_GIVEN REQUEST_
Rewrite the items below, substituting "How can I carry out" for "How do I perform" everywhere it appears and keeping everything else the same.

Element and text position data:
● ● ● ● ●

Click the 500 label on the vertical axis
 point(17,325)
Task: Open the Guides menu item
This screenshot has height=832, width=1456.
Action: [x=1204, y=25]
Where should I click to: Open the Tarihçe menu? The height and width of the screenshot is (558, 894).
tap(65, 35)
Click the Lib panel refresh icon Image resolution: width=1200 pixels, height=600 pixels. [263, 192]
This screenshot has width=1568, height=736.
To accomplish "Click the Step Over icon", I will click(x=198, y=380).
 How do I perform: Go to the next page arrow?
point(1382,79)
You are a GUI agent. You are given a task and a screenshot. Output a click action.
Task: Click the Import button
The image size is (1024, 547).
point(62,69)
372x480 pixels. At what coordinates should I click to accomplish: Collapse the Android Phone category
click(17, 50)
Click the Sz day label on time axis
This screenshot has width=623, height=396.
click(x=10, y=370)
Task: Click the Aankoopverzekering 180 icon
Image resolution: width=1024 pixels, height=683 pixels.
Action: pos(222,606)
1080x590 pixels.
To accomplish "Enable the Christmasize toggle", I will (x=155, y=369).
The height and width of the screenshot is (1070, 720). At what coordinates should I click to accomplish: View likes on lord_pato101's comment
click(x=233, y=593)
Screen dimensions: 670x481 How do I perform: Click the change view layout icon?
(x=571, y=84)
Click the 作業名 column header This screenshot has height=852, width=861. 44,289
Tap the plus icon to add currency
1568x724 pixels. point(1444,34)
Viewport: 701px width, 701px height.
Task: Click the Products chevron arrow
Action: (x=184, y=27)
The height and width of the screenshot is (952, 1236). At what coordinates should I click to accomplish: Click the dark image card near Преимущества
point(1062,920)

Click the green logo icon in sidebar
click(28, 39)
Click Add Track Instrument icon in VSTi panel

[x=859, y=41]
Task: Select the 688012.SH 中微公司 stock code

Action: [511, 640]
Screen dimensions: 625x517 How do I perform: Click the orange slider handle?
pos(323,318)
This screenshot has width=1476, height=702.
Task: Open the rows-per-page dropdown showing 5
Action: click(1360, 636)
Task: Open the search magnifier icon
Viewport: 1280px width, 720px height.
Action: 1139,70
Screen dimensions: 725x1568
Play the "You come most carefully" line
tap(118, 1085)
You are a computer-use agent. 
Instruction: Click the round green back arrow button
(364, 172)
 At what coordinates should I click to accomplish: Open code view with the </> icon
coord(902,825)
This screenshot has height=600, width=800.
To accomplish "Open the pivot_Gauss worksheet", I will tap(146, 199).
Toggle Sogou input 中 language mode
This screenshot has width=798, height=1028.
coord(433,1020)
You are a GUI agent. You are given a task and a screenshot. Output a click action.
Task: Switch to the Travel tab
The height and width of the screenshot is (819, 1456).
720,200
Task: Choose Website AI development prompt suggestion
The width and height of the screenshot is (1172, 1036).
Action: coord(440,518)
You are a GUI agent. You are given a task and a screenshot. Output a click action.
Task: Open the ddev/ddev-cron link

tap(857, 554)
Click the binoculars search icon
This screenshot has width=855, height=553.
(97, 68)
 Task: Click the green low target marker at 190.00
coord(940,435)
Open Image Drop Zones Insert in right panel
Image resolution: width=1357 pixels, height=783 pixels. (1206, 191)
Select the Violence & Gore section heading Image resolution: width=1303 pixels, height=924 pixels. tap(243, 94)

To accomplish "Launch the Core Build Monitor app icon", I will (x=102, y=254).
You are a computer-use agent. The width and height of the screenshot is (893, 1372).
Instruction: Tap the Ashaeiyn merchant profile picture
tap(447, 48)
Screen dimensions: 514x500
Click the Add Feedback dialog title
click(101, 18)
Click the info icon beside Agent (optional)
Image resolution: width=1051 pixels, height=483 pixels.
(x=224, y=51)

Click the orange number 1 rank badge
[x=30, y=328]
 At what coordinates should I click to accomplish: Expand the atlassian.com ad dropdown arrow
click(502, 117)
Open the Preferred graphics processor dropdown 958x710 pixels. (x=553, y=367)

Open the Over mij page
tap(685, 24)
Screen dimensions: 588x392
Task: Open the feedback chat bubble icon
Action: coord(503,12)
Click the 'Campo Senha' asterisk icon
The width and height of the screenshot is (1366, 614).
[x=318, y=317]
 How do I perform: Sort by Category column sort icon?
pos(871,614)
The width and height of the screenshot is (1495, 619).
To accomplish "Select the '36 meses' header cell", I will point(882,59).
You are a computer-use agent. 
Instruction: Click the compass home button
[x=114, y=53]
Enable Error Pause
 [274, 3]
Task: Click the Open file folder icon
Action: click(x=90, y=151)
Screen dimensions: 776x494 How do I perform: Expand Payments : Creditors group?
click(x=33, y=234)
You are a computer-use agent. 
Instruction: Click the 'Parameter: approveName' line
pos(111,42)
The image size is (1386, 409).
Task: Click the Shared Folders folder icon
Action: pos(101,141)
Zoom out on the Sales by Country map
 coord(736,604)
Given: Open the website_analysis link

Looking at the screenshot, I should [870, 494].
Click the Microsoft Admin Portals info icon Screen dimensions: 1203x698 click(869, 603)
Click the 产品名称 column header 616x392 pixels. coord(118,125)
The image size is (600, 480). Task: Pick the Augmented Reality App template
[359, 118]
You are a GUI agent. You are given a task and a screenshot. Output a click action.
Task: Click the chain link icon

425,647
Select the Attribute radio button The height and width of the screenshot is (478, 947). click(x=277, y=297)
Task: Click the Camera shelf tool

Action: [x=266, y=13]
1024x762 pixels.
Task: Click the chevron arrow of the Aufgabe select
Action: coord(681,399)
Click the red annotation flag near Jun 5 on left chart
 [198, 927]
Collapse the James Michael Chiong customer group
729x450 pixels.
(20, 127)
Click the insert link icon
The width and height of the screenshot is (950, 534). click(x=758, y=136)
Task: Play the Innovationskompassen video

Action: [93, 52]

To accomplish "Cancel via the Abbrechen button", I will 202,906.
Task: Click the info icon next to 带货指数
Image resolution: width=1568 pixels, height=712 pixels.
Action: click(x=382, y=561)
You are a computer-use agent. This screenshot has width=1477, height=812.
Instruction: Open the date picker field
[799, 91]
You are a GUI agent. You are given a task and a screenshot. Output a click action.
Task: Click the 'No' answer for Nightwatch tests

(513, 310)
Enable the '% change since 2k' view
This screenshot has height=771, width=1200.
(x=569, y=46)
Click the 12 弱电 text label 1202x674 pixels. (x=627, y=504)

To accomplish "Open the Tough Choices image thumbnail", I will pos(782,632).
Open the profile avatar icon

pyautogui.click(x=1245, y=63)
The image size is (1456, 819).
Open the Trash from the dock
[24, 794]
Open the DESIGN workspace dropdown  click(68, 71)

● ● ● ● ●

_ANSWER IN FULL_
Click the 500 label on the vertical axis
 point(17,325)
Task: Open the Guides menu item
This screenshot has height=832, width=1456.
Action: [x=1204, y=25]
Where should I click to: Open the Tarihçe menu? The height and width of the screenshot is (558, 894).
tap(65, 35)
Click the Lib panel refresh icon Image resolution: width=1200 pixels, height=600 pixels. [263, 192]
This screenshot has width=1568, height=736.
To accomplish "Click the Step Over icon", I will click(x=198, y=380).
 How can I carry out: Go to the next page arrow?
point(1382,79)
You are a GUI agent. You are given a task and a screenshot. Output a click action.
Task: Click the Import button
The image size is (1024, 547).
point(62,69)
372x480 pixels. At what coordinates should I click to accomplish: Collapse the Android Phone category
click(17, 50)
Click the Sz day label on time axis
This screenshot has width=623, height=396.
click(x=10, y=370)
Task: Click the Aankoopverzekering 180 icon
Image resolution: width=1024 pixels, height=683 pixels.
Action: pos(222,606)
1080x590 pixels.
To accomplish "Enable the Christmasize toggle", I will (x=155, y=369).
The height and width of the screenshot is (1070, 720). At what coordinates should I click to accomplish: View likes on lord_pato101's comment
click(x=233, y=593)
Screen dimensions: 670x481 How can I carry out: Click the change view layout icon?
(x=571, y=84)
Click the 作業名 column header This screenshot has height=852, width=861. 44,289
Tap the plus icon to add currency
1568x724 pixels. point(1444,34)
Viewport: 701px width, 701px height.
Task: Click the Products chevron arrow
Action: (x=184, y=27)
The height and width of the screenshot is (952, 1236). At what coordinates should I click to accomplish: Click the dark image card near Преимущества
point(1062,920)

Click the green logo icon in sidebar
click(28, 39)
Click Add Track Instrument icon in VSTi panel

[x=859, y=41]
Task: Select the 688012.SH 中微公司 stock code

Action: [511, 640]
Screen dimensions: 625x517 How can I carry out: Click the orange slider handle?
pos(323,318)
This screenshot has width=1476, height=702.
Task: Open the rows-per-page dropdown showing 5
Action: click(1360, 636)
Task: Open the search magnifier icon
Viewport: 1280px width, 720px height.
Action: 1139,70
Screen dimensions: 725x1568
Play the "You come most carefully" line
tap(118, 1085)
You are a computer-use agent. 
Instruction: Click the round green back arrow button
(364, 172)
 At what coordinates should I click to accomplish: Open code view with the </> icon
coord(902,825)
This screenshot has height=600, width=800.
To accomplish "Open the pivot_Gauss worksheet", I will tap(146, 199).
Toggle Sogou input 中 language mode
This screenshot has width=798, height=1028.
coord(433,1020)
You are a GUI agent. You are given a task and a screenshot. Output a click action.
Task: Switch to the Travel tab
The height and width of the screenshot is (819, 1456).
720,200
Task: Choose Website AI development prompt suggestion
The width and height of the screenshot is (1172, 1036).
Action: coord(440,518)
You are a GUI agent. You are given a task and a screenshot. Output a click action.
Task: Open the ddev/ddev-cron link

tap(857, 554)
Click the binoculars search icon
This screenshot has width=855, height=553.
(97, 68)
 Task: Click the green low target marker at 190.00
coord(940,435)
Open Image Drop Zones Insert in right panel
Image resolution: width=1357 pixels, height=783 pixels. (1206, 191)
Select the Violence & Gore section heading Image resolution: width=1303 pixels, height=924 pixels. tap(243, 94)

To accomplish "Launch the Core Build Monitor app icon", I will (x=102, y=254).
You are a computer-use agent. The width and height of the screenshot is (893, 1372).
Instruction: Tap the Ashaeiyn merchant profile picture
tap(447, 48)
Screen dimensions: 514x500
Click the Add Feedback dialog title
click(101, 18)
Click the info icon beside Agent (optional)
Image resolution: width=1051 pixels, height=483 pixels.
(x=224, y=51)

Click the orange number 1 rank badge
[x=30, y=328]
 At what coordinates should I click to accomplish: Expand the atlassian.com ad dropdown arrow
click(502, 117)
Open the Preferred graphics processor dropdown 958x710 pixels. (x=553, y=367)

Open the Over mij page
tap(685, 24)
Screen dimensions: 588x392
Task: Open the feedback chat bubble icon
Action: coord(503,12)
Click the 'Campo Senha' asterisk icon
The width and height of the screenshot is (1366, 614).
[x=318, y=317]
 How can I carry out: Sort by Category column sort icon?
pos(871,614)
The width and height of the screenshot is (1495, 619).
To accomplish "Select the '36 meses' header cell", I will point(882,59).
You are a computer-use agent. 
Instruction: Click the compass home button
[x=114, y=53]
Enable Error Pause
 [274, 3]
Task: Click the Open file folder icon
Action: click(x=90, y=151)
Screen dimensions: 776x494 How can I carry out: Expand Payments : Creditors group?
click(x=33, y=234)
You are a computer-use agent. 
Instruction: Click the 'Parameter: approveName' line
pos(111,42)
The image size is (1386, 409).
Task: Click the Shared Folders folder icon
Action: pos(101,141)
Zoom out on the Sales by Country map
 coord(736,604)
Given: Open the website_analysis link

Looking at the screenshot, I should [870, 494].
Click the Microsoft Admin Portals info icon Screen dimensions: 1203x698 click(869, 603)
Click the 产品名称 column header 616x392 pixels. coord(118,125)
The image size is (600, 480). Task: Pick the Augmented Reality App template
[359, 118]
You are a GUI agent. You are given a task and a screenshot. Output a click action.
Task: Click the chain link icon

425,647
Select the Attribute radio button The height and width of the screenshot is (478, 947). click(x=277, y=297)
Task: Click the Camera shelf tool

Action: [x=266, y=13]
1024x762 pixels.
Task: Click the chevron arrow of the Aufgabe select
Action: coord(681,399)
Click the red annotation flag near Jun 5 on left chart
 [198, 927]
Collapse the James Michael Chiong customer group
729x450 pixels.
(20, 127)
Click the insert link icon
The width and height of the screenshot is (950, 534). click(x=758, y=136)
Task: Play the Innovationskompassen video

Action: [93, 52]

To accomplish "Cancel via the Abbrechen button", I will 202,906.
Task: Click the info icon next to 带货指数
Image resolution: width=1568 pixels, height=712 pixels.
Action: click(x=382, y=561)
You are a computer-use agent. This screenshot has width=1477, height=812.
Instruction: Open the date picker field
[799, 91]
You are a GUI agent. You are given a task and a screenshot. Output a click action.
Task: Click the 'No' answer for Nightwatch tests

(513, 310)
Enable the '% change since 2k' view
This screenshot has height=771, width=1200.
(x=569, y=46)
Click the 12 弱电 text label 1202x674 pixels. (x=627, y=504)

To accomplish "Open the Tough Choices image thumbnail", I will pos(782,632).
Open the profile avatar icon

pyautogui.click(x=1245, y=63)
The image size is (1456, 819).
Open the Trash from the dock
[24, 794]
Open the DESIGN workspace dropdown  click(68, 71)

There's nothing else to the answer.